Unlike the first two pictures, the third most liked picture on Instagram was a meme. The image shows police and students together in a way that we are not used to seeing. Police are not shooting at students and students are not retaliating, instead they are standing together.
The most watched videos on Instagram differ quite a bit from the most popular pictures. The most watched video is a report as a opposed to an opinion. It was posted by News24video. The video is a snippet reporting some of what happened when students marched to parliament on October 26 to hear Finance Minister Pravin Gordhan’s mid-term budget speech.
It is interesting to note that the first and third videos here, are of the same day. However if you had to just watch the videos without knowing the dates, it would be hard to tell. The first video only shows a small part of the march. It shows students being violent and this is what gets more attention than the third video.
The difference between the two videos is that the third covers more of the march and does not only focus on the violent aspect. Even the way both videos capture the violent aspect is different. The first video shows students breaking rubble to arm themselves with stones. The third video captures the violent nature in speech when one of the students says, “We are here to fight with you if you want to fight with us and we are going to be violent if you are violent to us.”
The fact that the first video was more watched than the third raises a few questions. Why is it that as a society we are more drawn to watch violence as opposed to hearing about it? Further as the reader, this should lead you to question what the media shows and why you are shown a story from a particular perspective.

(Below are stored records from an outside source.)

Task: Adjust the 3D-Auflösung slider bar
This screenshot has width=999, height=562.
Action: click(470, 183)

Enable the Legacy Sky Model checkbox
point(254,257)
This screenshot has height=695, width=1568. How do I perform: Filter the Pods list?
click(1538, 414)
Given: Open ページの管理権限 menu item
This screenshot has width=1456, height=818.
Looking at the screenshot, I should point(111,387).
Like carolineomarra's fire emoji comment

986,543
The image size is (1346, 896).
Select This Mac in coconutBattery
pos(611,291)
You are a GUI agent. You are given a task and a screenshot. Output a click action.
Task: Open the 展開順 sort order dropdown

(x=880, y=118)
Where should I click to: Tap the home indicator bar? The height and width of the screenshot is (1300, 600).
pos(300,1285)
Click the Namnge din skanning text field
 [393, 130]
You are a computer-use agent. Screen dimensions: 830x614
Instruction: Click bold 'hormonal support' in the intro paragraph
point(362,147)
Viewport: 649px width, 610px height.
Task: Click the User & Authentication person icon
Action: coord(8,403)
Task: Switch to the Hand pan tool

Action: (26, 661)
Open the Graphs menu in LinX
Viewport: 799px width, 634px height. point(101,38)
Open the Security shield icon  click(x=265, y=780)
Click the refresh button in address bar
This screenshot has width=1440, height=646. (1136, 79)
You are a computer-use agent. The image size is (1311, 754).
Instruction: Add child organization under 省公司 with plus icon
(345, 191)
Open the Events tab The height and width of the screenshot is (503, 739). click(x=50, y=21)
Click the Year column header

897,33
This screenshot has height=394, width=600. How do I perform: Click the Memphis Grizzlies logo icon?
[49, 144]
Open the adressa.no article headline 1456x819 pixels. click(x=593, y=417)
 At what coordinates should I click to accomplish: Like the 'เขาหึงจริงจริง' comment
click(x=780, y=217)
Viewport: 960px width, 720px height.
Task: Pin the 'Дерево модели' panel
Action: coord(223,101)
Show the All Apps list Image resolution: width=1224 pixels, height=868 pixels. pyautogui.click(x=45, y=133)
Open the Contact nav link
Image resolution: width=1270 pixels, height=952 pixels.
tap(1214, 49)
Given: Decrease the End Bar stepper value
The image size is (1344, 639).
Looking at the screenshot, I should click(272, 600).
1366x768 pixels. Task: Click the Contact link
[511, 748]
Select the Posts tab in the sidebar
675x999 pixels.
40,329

These two videos demonstrate exactly how easy it is to show only one aspect of a story and how that can easily determine the perception the audience will develop from watching. Ask yourself what purpose it serves to show you only a specific aspect.
The second most watched video was a short rap by lucasraps_sa. This video is very different compared with the other videos in this article. It is an artistic expression in support of the FMF movement and a plea to the South African government to hear students out. Lucas begins with “the government should see that for 2017 they shouldn’t raise the fees coz we got people that are academically inclined being declined”. In the clip He also sends a shoutout to students who were arrested for peacefully protesting. Lucas ends off by saying “So fees please don’t rise because you are not giving every South African a chance to shine.”
Today I was witness to a movement of passionate, fearless individuals pursuing an issue so fundamental to their future. The #feesmustfall movement has been at the political forefront of the South African youth for over a year now, and it has proven itself to be an issue of fundamental importance. I shot this film depicting their march on South Africa's parliament. An experience that I feel has molded my sense of belonging in South Africa. I was unbelievably honored to have this footage shown on Cape Town TV, as a part of a youth-based entertainment show, to tens of thousands young viewers.
This article on FMF’s presence on Instagram only gives a taste of the vast variety of reasons for posting. I have only shown you six out of 59 238 posts. With an overwhelming amount of posts on just one platform, not even the most popular platform, we should all take a step back and critically evaluate what is in front of us.